When Storebrand divested its latest round of coal companies last week, it didn’t mince its words. “This is a warning to all coal plant developers,” said Jan Erik Saugestad, CEO of Storebrand Asset Management – Storebrand’s €62bn investment arm, which runs money for the group’s other subsidiaries, as well as for external clients. “If you put steel in the ground, we’re out. To the power producers, clean up your energy sources or lose customers and investors”.
The 10 additions to its exclusion list – which include RWE and E.ON’s Uniper – bring the number of firms off limits to Storebrand on environmental grounds to around 70. It said it was “throwing down the gauntlet to the financial sector… to screen out more coal companies”.
And there’s no longer any excuse, says Saugestad: “Responsible investing has become an entire industry.”
Its coming-of-age has led to what Saugestad describes as “greater and greater efficiency” around sustainable finance, making it easier to be effective. “We used to have to read annual reports and make our own data. Everyone who wanted to look at sustainability had to do that, individually. Now, having specialist research houses that gather that raw data allows us to start using our own research capacity to work out how to use that data to make better investment decisions.”
Beyond coal, Storebrand’s basic exclusion list includes some 200 companies barred on sustainability grounds. For the firm’s more specialist ESG products, this number climbs to nearly 400.
In addition to exclusions, Saugestad says Storebrand focuses on investing in companies that integrate sustainability in their strategies and are “well-positioned for future trends“.
For this he’s especially grateful for the UN Sustainable Development Goals, which he describes as a “very useful framework” that can now be employed to identify challenges and solutions linked to sustainability.

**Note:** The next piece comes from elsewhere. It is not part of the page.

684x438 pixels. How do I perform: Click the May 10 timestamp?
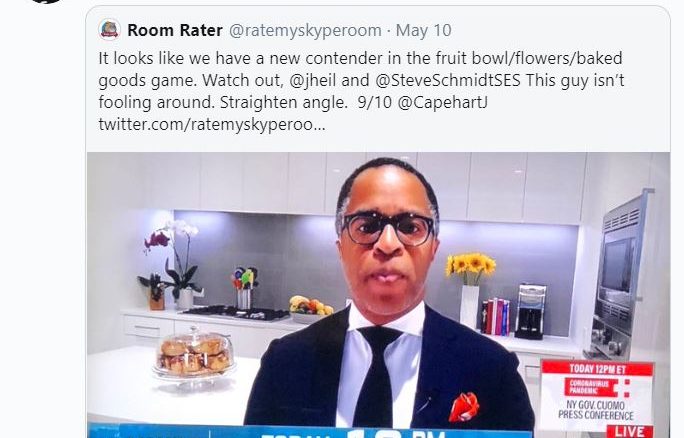(x=423, y=30)
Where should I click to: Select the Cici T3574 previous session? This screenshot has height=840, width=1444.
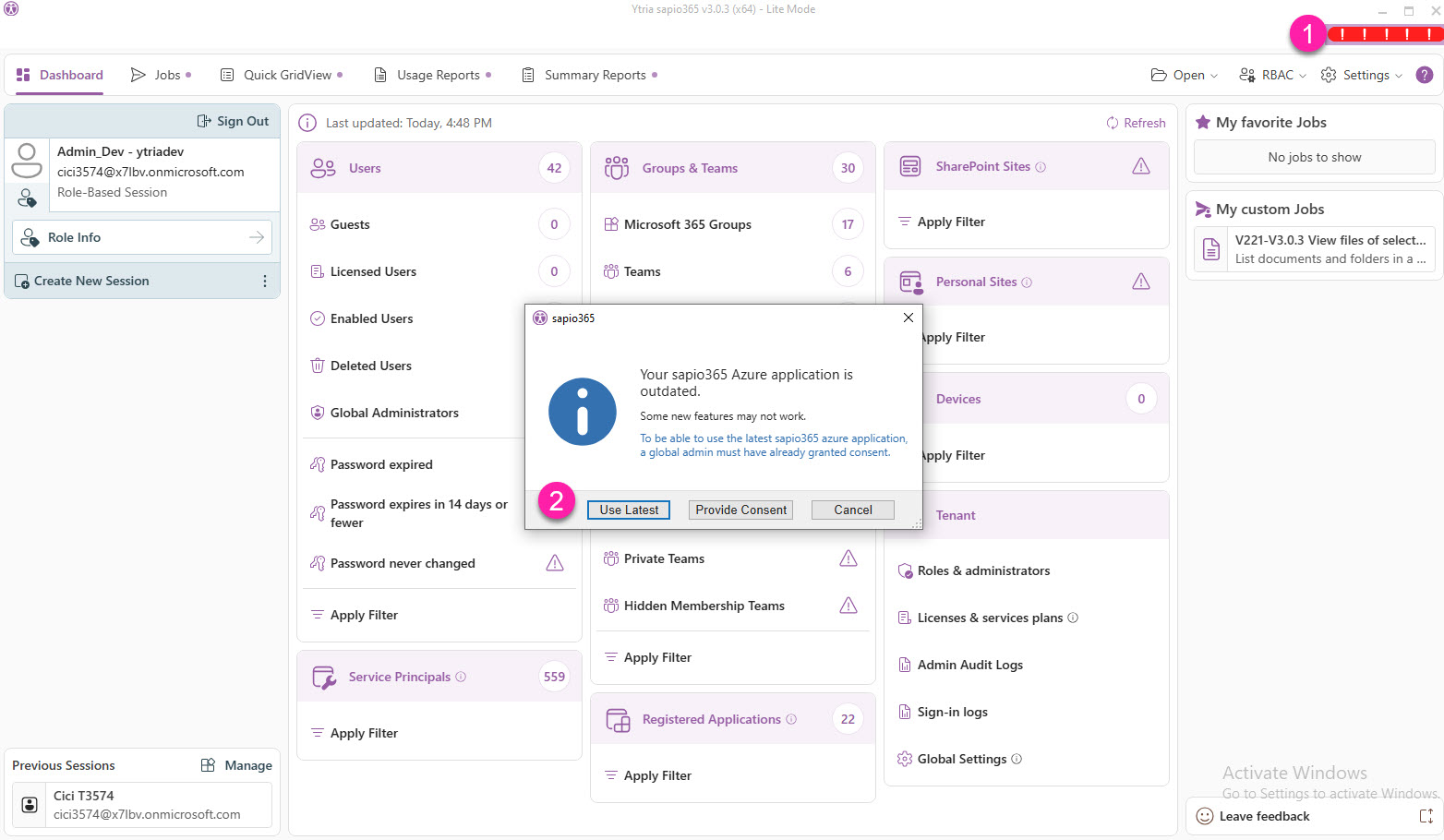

Many investors have selected one, or a handful, of SDGs to focus on. Sweden’s AP7, for example, is leading a working group on water investments, while Alecta has turned its attention to decent working conditions. Storebrand has cast a wider net, covering all 17 goals, although Saugestad concedes that some are easier than others to address from an investor standpoint.
“It’s easier to do research and quantify impacts around certain SDGs – particularly those with more science-based metrics,” he says, pointing to the growing availability of carbon footprinting services for investment portfolios to help assess alignment with Goal 13 (Climate Action).
To support a wider allocation, Storebrand uses the Global Opportunity Explorer: a tool created by the UN Global Compact, Sustainia and DNV GL to identify solutions, innovations and investment opportunities that support the SDGs. Storebrand is also part of another Global Compact initiative – this time in collaboration with the Global Reporting Initiative (GRI) – to push companies for better disclosure on the SDGs.There is rethinking on the product side, too. Storebrand’s Global Solutions Fund, for example, invests in what it claims are the 100 best companies from a sustainability point of view. “But we’re now trying to move that portfolio more clearly in the direction of the SDGs – both in terms of the holdings and how we report on its impacts” explains Saugestad, adding that this means an increasing focus on firms with solutions to sustainability challenges, as well as sustainable business practices.
In addition, Storebrand will extend its family of ‘Pluss’ equity funds in the new year, citing investor demand. The family of fossil-free, sustainability-focused passive equity funds comes in a global, Nordic and emerging markets versions, currently. It has attracted more than €1bn since launch last year, and is now being rolled out to cover Europe.
On the fixed-income side, Storebrand has a leading position in the green bond space. In a small market increasingly saturated with asset managers, Storebrand has managed to, relatively quietly, retain the crown for running the largest green bond fund in the world.
But, despite the $410m vehicle keeping hold of its number one spot – fending off recent entrants such as Blackrock and BNP Paribas – Saugestad believes the asset management community needs to broaden its thinking on sustainability in fixed-income markets.
“We need more solutions for fixed-income investors than just green bonds,” he says. “Because the investment universe for green bonds is just not big enough to absorb the kind of capital we have to deal with on the debt side. It might turn out that green bonds are a nice, viable niche – but they will remain a niche. More sustainable fixed-income products, with a broader investment universe, need to take the main stage if we’re going to build scale in the bond markets.”
This thinking has led Storebrand to come up with a new concept to give investors access to a wider universe of “green” bonds. “We are considering coming to market with a low-carbon global credit solution – a bond fund that can invest more broadly than our green bond fund, but with a much lower carbon footprint than a conventional equivalent. That’s the direction the market needs to move in if we’re to bring this to scale.”
In another bid to achieve scale, Storebrand last month bought fellow Nordic responsible funds house SKAGEN in a transaction initially valued at NOK1.6bn (€170m). SKAGEN has €8.5bn under management and claims to “actively integrate environmental, social and corporate governance issues into the investment process” across the board. “With more capital under active management we can strengthen our engagement and contribute to more change in companies,” says Saugestad.